*** RECORD EXCERPTS ***

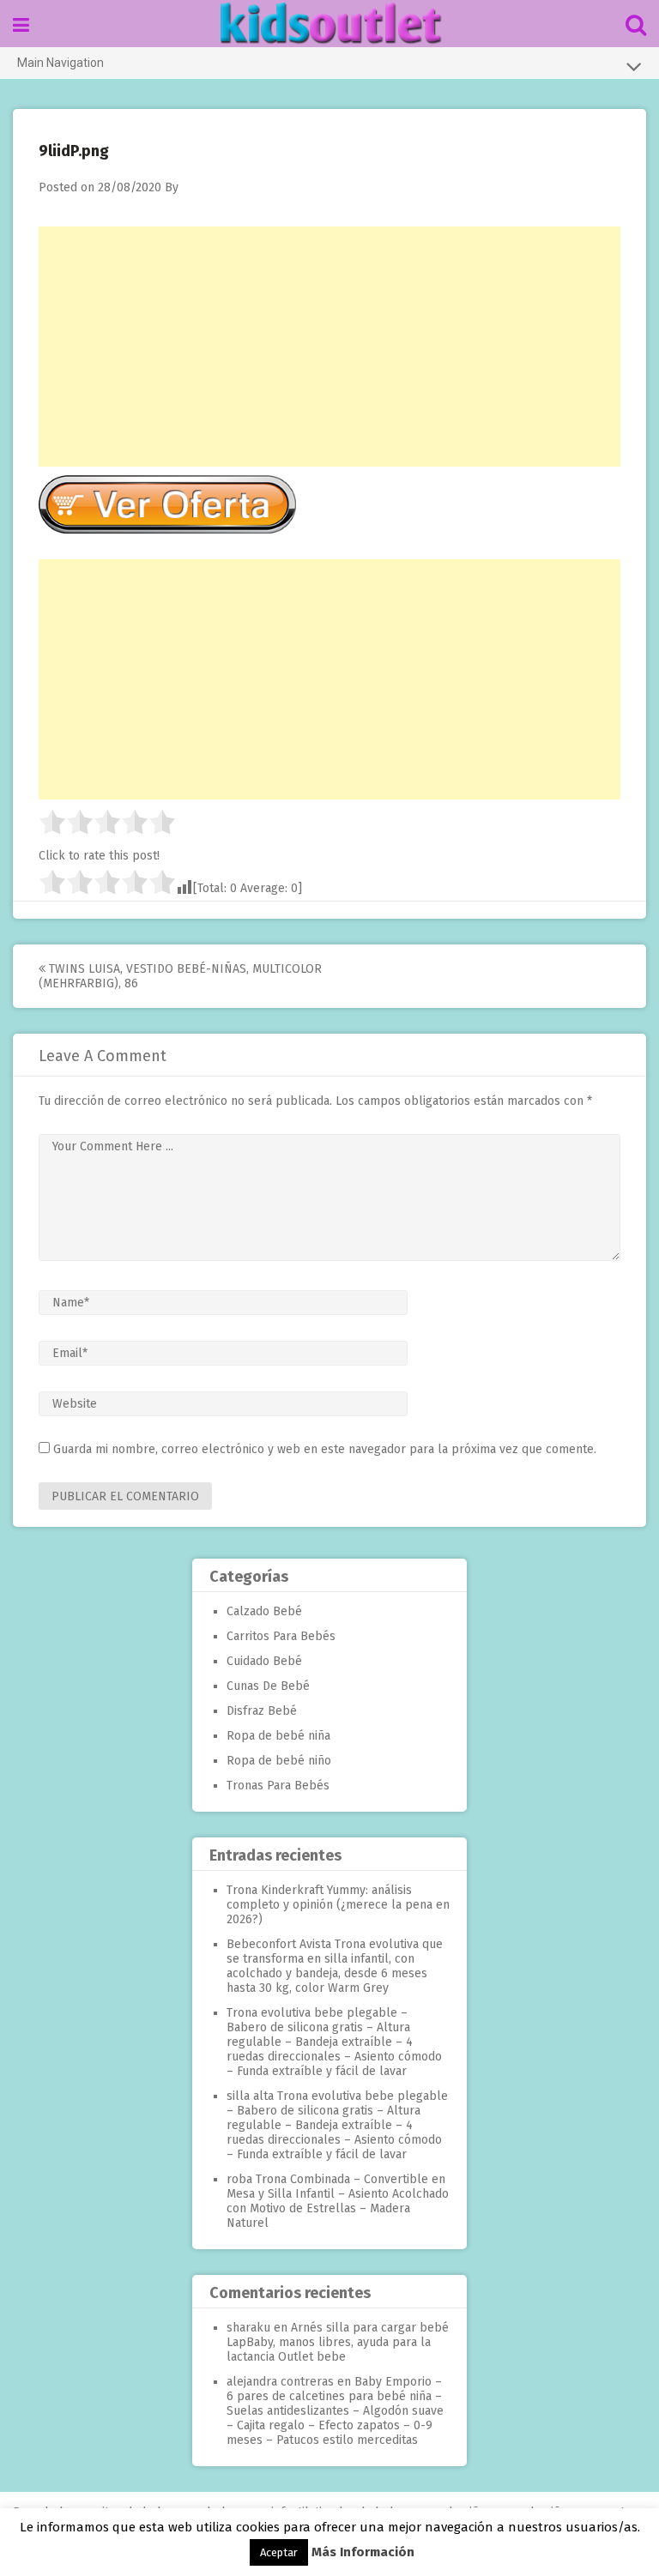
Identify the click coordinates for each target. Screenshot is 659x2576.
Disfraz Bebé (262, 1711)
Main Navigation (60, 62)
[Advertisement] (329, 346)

*** End of RECORD EXCERPTS ***
*** RECORD EXCERPTS ***

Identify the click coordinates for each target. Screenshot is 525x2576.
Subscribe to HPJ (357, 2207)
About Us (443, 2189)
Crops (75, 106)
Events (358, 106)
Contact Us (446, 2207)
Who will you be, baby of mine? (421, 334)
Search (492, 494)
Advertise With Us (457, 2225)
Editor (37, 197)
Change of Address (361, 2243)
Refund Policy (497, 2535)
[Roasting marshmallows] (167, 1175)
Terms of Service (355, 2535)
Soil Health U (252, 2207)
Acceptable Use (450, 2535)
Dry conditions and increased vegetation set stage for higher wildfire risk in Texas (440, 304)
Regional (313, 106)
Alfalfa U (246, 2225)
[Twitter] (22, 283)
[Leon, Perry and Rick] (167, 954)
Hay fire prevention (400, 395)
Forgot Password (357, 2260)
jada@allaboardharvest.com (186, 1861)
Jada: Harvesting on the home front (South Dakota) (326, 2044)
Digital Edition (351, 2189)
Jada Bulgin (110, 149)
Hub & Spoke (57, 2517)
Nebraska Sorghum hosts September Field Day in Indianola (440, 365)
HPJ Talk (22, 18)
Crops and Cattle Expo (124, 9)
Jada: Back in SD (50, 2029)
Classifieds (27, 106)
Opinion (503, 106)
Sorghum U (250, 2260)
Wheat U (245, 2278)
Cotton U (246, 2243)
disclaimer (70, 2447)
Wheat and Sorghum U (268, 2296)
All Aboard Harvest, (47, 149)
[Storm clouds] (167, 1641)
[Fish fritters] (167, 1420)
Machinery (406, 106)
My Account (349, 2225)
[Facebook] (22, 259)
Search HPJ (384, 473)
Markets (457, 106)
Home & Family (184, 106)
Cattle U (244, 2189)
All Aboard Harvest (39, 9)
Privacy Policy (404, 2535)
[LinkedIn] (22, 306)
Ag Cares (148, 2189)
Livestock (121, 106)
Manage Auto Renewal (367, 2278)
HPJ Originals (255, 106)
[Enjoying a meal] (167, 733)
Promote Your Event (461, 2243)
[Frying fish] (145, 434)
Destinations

*** End of RECORD EXCERPTS ***

Search the entries for the string "coordinates". Copy every line that has it.

Identify the click coordinates for each target. Screenshot is 659x2576.
Identify the click coordinates for each target. Screenshot is 525x2576.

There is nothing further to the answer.